Please print the whole of the listing that follows exactly.

_ _ _

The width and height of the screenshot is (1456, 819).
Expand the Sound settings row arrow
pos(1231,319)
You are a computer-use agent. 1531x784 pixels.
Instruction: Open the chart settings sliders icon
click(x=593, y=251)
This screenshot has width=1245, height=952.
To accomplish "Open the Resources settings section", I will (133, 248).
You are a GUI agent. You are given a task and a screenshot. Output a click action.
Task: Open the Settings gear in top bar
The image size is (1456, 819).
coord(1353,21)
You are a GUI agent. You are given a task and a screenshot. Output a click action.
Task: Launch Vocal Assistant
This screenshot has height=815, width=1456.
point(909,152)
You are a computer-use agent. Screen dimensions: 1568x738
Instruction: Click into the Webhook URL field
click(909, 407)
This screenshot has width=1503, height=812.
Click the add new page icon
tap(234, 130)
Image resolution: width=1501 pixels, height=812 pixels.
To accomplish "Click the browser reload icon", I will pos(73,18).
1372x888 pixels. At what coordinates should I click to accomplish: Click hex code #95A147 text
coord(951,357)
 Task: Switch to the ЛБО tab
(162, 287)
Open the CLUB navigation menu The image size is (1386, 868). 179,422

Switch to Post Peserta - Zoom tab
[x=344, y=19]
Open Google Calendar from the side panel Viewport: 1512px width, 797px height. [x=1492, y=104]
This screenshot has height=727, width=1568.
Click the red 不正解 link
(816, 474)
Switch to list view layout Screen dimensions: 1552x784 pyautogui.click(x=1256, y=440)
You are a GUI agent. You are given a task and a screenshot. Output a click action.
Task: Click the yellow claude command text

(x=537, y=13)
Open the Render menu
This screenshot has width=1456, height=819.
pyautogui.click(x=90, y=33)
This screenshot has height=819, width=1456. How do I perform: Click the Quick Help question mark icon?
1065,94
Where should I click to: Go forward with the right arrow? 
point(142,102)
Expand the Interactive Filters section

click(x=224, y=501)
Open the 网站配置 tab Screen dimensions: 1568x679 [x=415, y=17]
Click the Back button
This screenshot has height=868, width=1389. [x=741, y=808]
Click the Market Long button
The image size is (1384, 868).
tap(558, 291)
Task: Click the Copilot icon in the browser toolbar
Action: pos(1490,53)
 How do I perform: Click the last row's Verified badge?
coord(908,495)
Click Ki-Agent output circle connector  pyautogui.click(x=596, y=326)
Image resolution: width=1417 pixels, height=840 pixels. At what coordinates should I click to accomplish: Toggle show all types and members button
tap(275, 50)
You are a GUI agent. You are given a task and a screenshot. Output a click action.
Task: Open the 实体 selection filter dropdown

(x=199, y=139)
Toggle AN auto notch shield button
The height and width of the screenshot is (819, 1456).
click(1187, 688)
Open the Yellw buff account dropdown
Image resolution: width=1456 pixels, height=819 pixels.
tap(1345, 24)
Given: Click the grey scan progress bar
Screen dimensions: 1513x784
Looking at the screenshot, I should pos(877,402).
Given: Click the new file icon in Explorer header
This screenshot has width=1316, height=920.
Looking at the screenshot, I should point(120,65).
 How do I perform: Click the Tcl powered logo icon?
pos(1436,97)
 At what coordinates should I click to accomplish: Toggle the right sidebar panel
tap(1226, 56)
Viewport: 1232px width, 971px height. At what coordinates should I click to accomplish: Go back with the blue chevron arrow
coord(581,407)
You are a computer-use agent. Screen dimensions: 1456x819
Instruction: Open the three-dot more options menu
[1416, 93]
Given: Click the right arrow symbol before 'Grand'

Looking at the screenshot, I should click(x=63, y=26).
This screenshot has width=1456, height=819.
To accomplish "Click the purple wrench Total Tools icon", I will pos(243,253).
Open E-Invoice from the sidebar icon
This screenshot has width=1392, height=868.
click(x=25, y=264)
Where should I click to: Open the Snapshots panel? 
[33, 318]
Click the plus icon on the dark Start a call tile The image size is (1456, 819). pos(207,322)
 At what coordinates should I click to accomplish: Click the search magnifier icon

_ _ _

SOLUTION TO THE PROBLEM –
The width and height of the screenshot is (1456, 819).
Expand the Sound settings row arrow
pos(1231,319)
You are a computer-use agent. 1531x784 pixels.
Instruction: Open the chart settings sliders icon
click(x=593, y=251)
This screenshot has width=1245, height=952.
To accomplish "Open the Resources settings section", I will (133, 248).
You are a GUI agent. You are given a task and a screenshot. Output a click action.
Task: Open the Settings gear in top bar
The image size is (1456, 819).
coord(1353,21)
You are a GUI agent. You are given a task and a screenshot. Output a click action.
Task: Launch Vocal Assistant
This screenshot has height=815, width=1456.
point(909,152)
You are a computer-use agent. Screen dimensions: 1568x738
Instruction: Click into the Webhook URL field
click(909, 407)
This screenshot has width=1503, height=812.
Click the add new page icon
tap(234, 130)
Image resolution: width=1501 pixels, height=812 pixels.
To accomplish "Click the browser reload icon", I will pos(73,18).
1372x888 pixels. At what coordinates should I click to accomplish: Click hex code #95A147 text
coord(951,357)
 Task: Switch to the ЛБО tab
(162, 287)
Open the CLUB navigation menu The image size is (1386, 868). 179,422

Switch to Post Peserta - Zoom tab
[x=344, y=19]
Open Google Calendar from the side panel Viewport: 1512px width, 797px height. [x=1492, y=104]
This screenshot has height=727, width=1568.
Click the red 不正解 link
(816, 474)
Switch to list view layout Screen dimensions: 1552x784 pyautogui.click(x=1256, y=440)
You are a GUI agent. You are given a task and a screenshot. Output a click action.
Task: Click the yellow claude command text

(x=537, y=13)
Open the Render menu
This screenshot has width=1456, height=819.
pyautogui.click(x=90, y=33)
This screenshot has height=819, width=1456. How do I perform: Click the Quick Help question mark icon?
1065,94
Where should I click to: Go forward with the right arrow? 
point(142,102)
Expand the Interactive Filters section

click(x=224, y=501)
Open the 网站配置 tab Screen dimensions: 1568x679 [x=415, y=17]
Click the Back button
This screenshot has height=868, width=1389. [x=741, y=808]
Click the Market Long button
The image size is (1384, 868).
tap(558, 291)
Task: Click the Copilot icon in the browser toolbar
Action: pos(1490,53)
 How do I perform: Click the last row's Verified badge?
coord(908,495)
Click Ki-Agent output circle connector  pyautogui.click(x=596, y=326)
Image resolution: width=1417 pixels, height=840 pixels. At what coordinates should I click to accomplish: Toggle show all types and members button
tap(275, 50)
You are a GUI agent. You are given a task and a screenshot. Output a click action.
Task: Open the 实体 selection filter dropdown

(x=199, y=139)
Toggle AN auto notch shield button
The height and width of the screenshot is (819, 1456).
click(1187, 688)
Open the Yellw buff account dropdown
Image resolution: width=1456 pixels, height=819 pixels.
tap(1345, 24)
Given: Click the grey scan progress bar
Screen dimensions: 1513x784
Looking at the screenshot, I should pos(877,402).
Given: Click the new file icon in Explorer header
This screenshot has width=1316, height=920.
Looking at the screenshot, I should point(120,65).
 How do I perform: Click the Tcl powered logo icon?
pos(1436,97)
 At what coordinates should I click to accomplish: Toggle the right sidebar panel
tap(1226, 56)
Viewport: 1232px width, 971px height. At what coordinates should I click to accomplish: Go back with the blue chevron arrow
coord(581,407)
You are a computer-use agent. Screen dimensions: 1456x819
Instruction: Open the three-dot more options menu
[1416, 93]
Given: Click the right arrow symbol before 'Grand'

Looking at the screenshot, I should click(x=63, y=26).
This screenshot has width=1456, height=819.
To accomplish "Click the purple wrench Total Tools icon", I will pos(243,253).
Open E-Invoice from the sidebar icon
This screenshot has width=1392, height=868.
click(x=25, y=264)
Where should I click to: Open the Snapshots panel? 
[33, 318]
Click the plus icon on the dark Start a call tile The image size is (1456, 819). pos(207,322)
 At what coordinates should I click to accomplish: Click the search magnifier icon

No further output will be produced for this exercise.